EXERCISE DETAILS
Could you repeat the records below exactly, leaving out any pictures?

Collected data entries
Content starts

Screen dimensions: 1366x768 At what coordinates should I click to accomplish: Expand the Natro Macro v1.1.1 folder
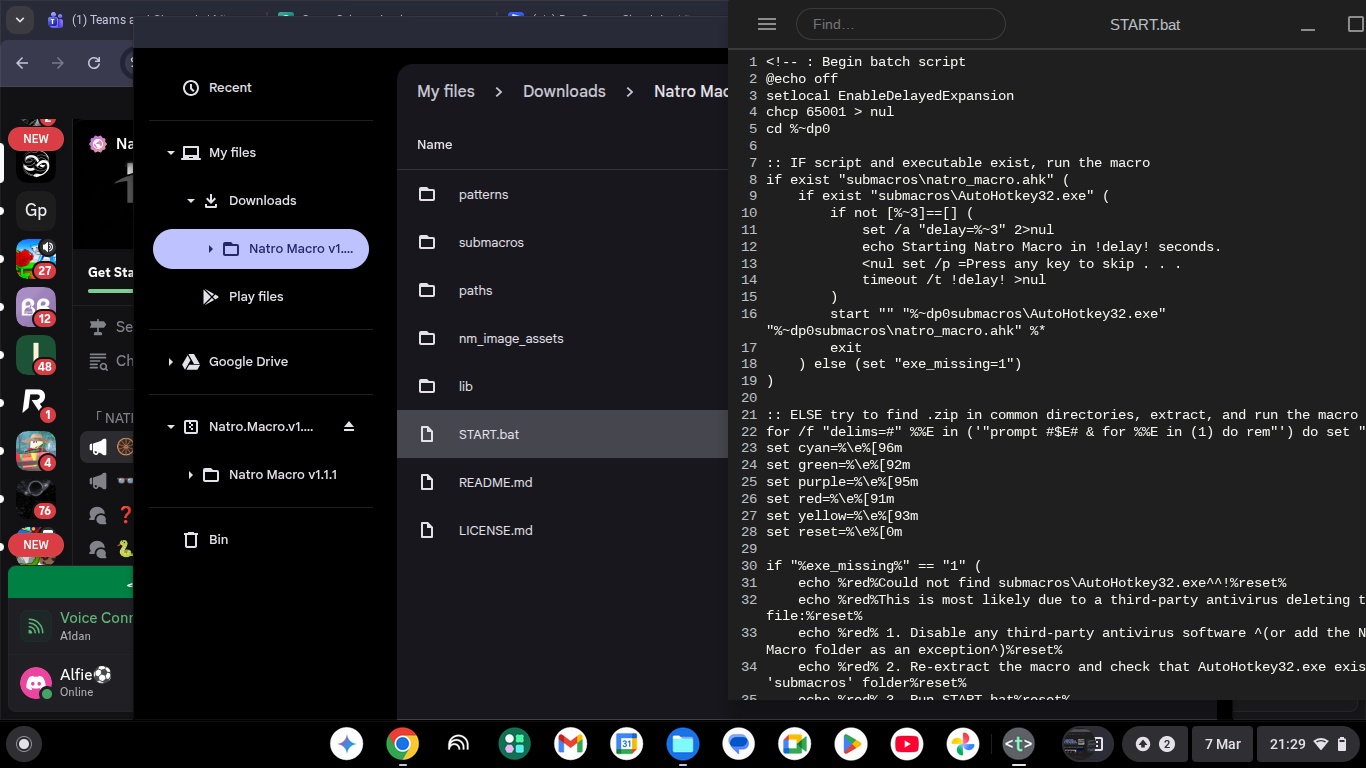click(190, 474)
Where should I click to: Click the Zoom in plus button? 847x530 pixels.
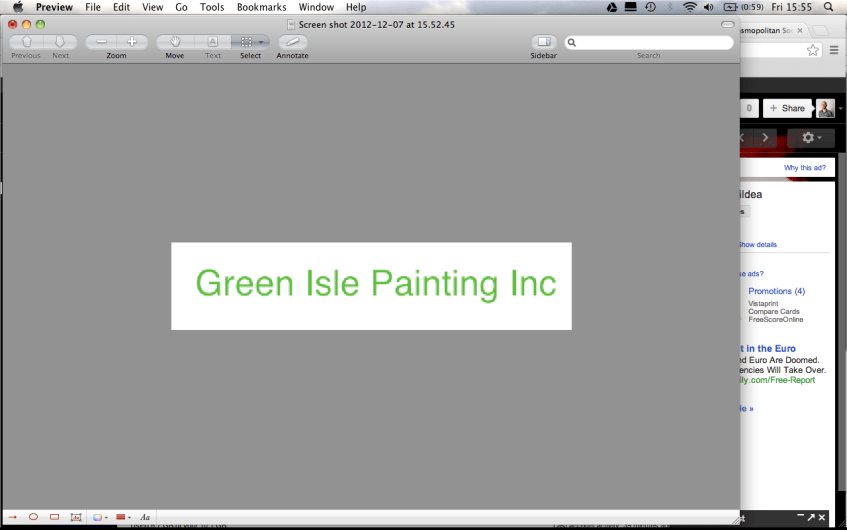[131, 42]
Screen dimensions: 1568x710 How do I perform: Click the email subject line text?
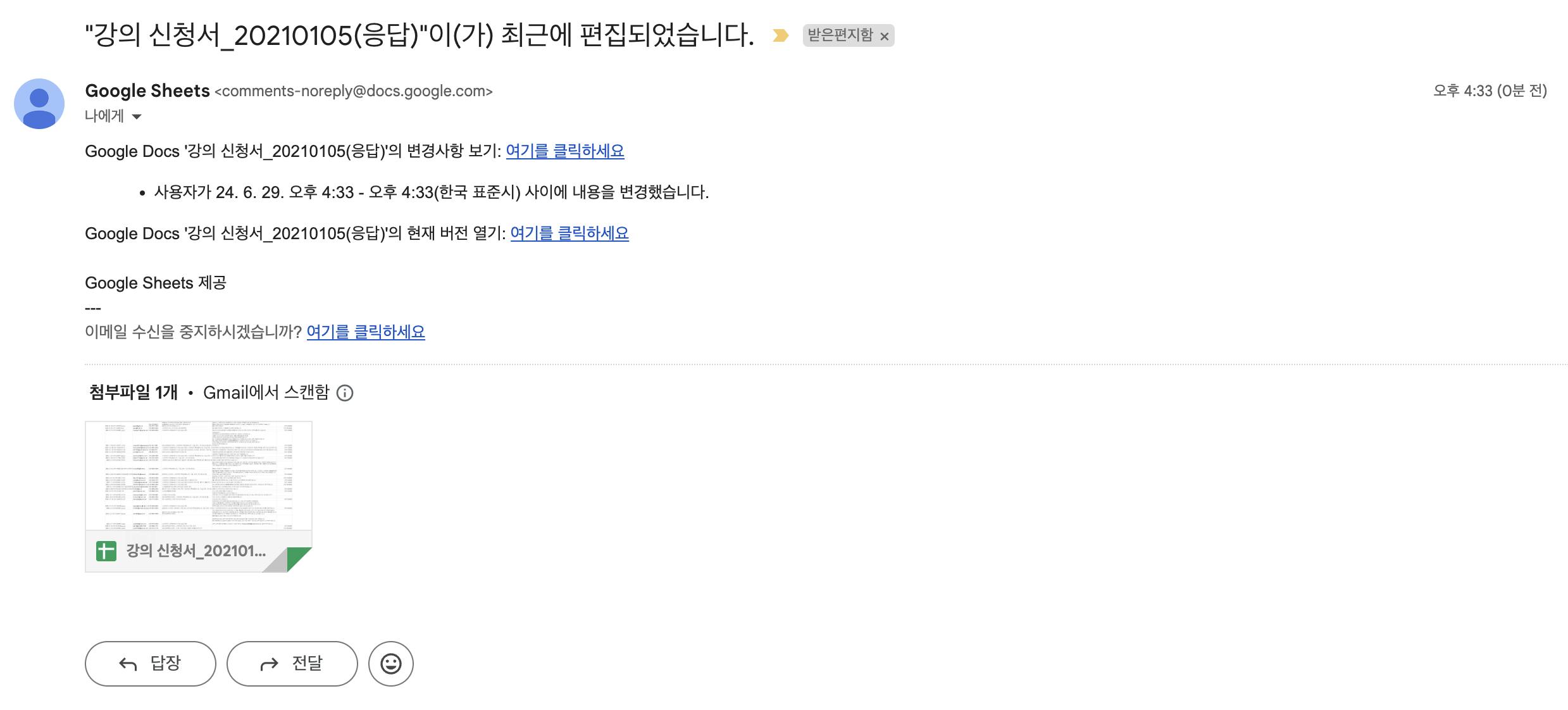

Content ends

RESULT
Screen dimensions: 1366x768 At what coordinates should I click to accomplish: Expand the Natro Macro v1.1.1 folder
click(190, 474)
Where should I click to: Click the Zoom in plus button? 847x530 pixels.
[131, 42]
Screen dimensions: 1568x710 How do I perform: Click the email subject line text?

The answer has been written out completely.